A piercing rebel yell emerged from the woods. The Texas Brigade struck the 10th New York Regiment head on, forcing them to flee for their lives into the ranks of the nearby 5th New York. The 5th and 10th were engulfed and annihilated under a hailstorm of bullets.  The 5th New York suffered the highest casualties of any Union regiment during the war. One Texan recalled how the Union’s  uniformed dead had “the appearance of a Texas hillside when carpeted in the spring by wild flowers of many hues and tints.” Onward the tide swept toward a battery of artillery. Members of Battery G, 1st Pennsylvania Artillery panicked and left their guns. Within an hour, the Texas brigade had destroyed two regiments and captured an entire battery. Longstreet’s attack on Pope’s left followed by Jackson’s on his right bent the Army of Virginia into a horseshoe. Pope’s Army was forced to retreat. It was Bull Run all over again! Only a timely thunderstorm and a determined stand on Henry House Hill prevented total destruction.

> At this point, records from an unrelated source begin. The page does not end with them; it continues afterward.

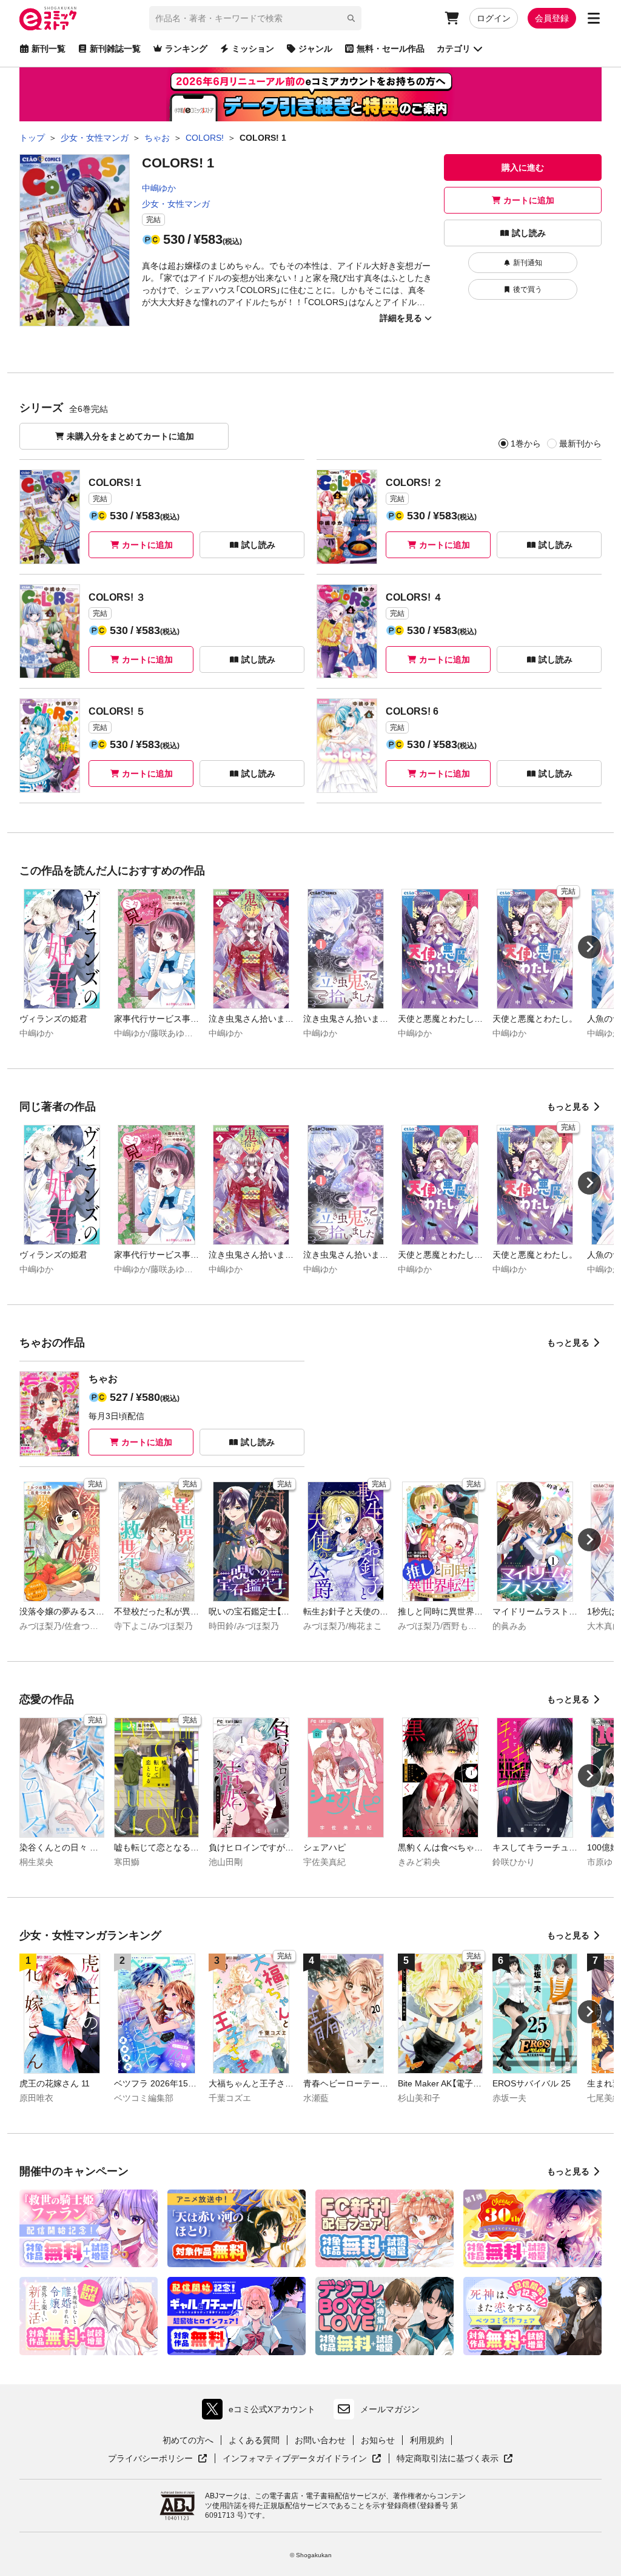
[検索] (351, 18)
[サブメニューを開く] (594, 18)
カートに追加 (528, 200)
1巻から (526, 443)
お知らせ (378, 2440)
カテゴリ (454, 48)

Within a few months, the Army of Northern Virginia had swept Union forces from Virginia. The fight was taken from the gates of Richmond to the gates of Washington D.C. Pope was fired and exiled to Minnesota. Once again, Lincoln had to rely on George McClellan to rally his beaten army. For the Texas Brigade, they had performed beyond expectations but at a cost 600 casualties. To the end of the war, Lee would rely on his Texans to carry his dwindling fortunes. Out of the thousands who served in the Texas Brigade, only 617 remained when the brigade surrendered at Appomattox.